Collected data
○ ○ ○ ○ ○ ○ ○

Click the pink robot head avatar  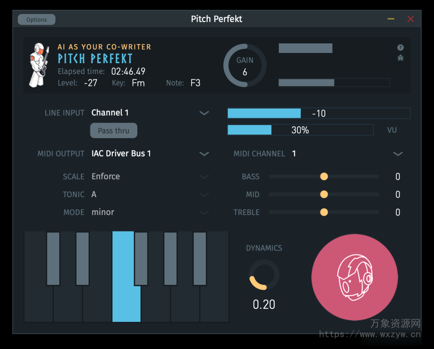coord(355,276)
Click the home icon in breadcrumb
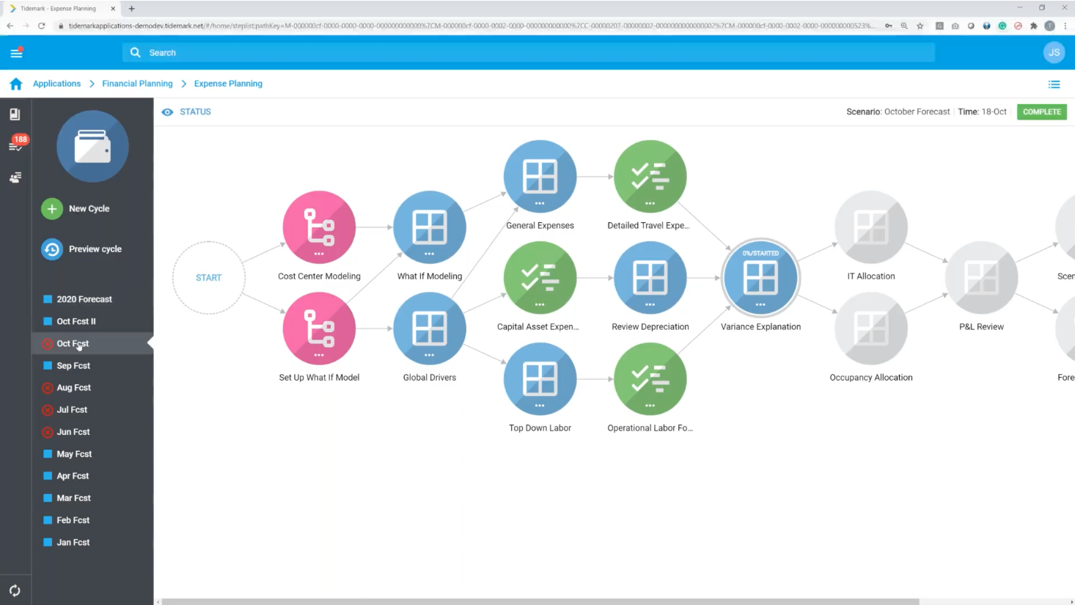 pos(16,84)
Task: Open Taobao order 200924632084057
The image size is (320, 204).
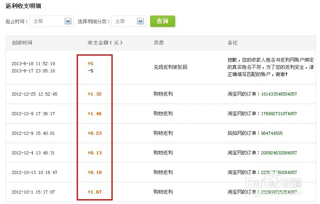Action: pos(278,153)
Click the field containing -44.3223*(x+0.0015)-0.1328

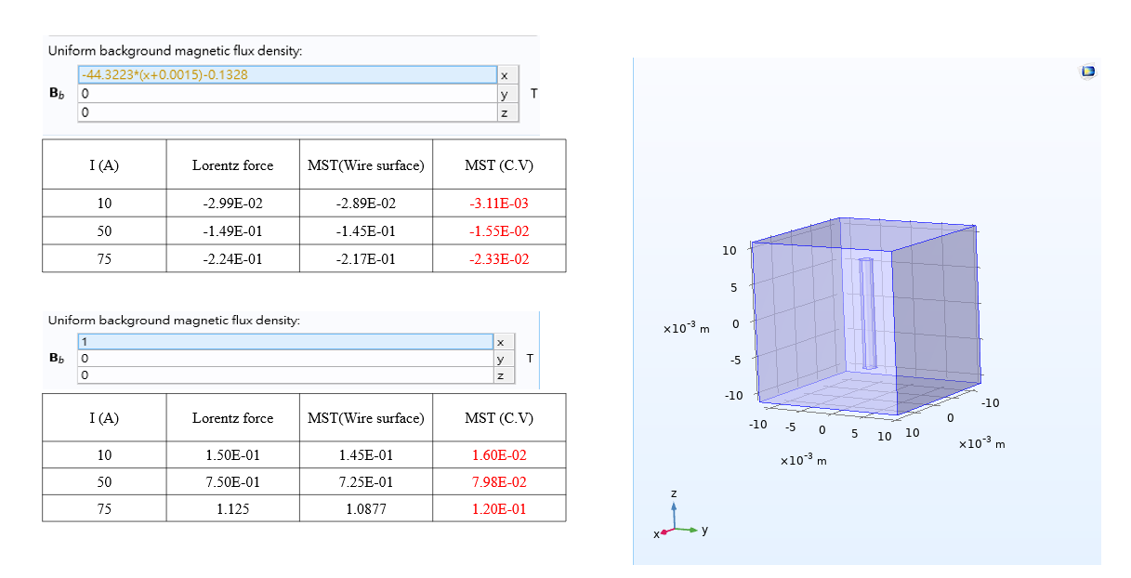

○ ○ ○ ○ ○ ○ ○

Return exactly the lines from the one with "The image size is (320, 204)." through the last line of the entries above, both ends included. No pictures may appear in the copy.

Result below –
The image size is (320, 204).
Action: pos(278,153)
Click the field containing -44.3223*(x+0.0015)-0.1328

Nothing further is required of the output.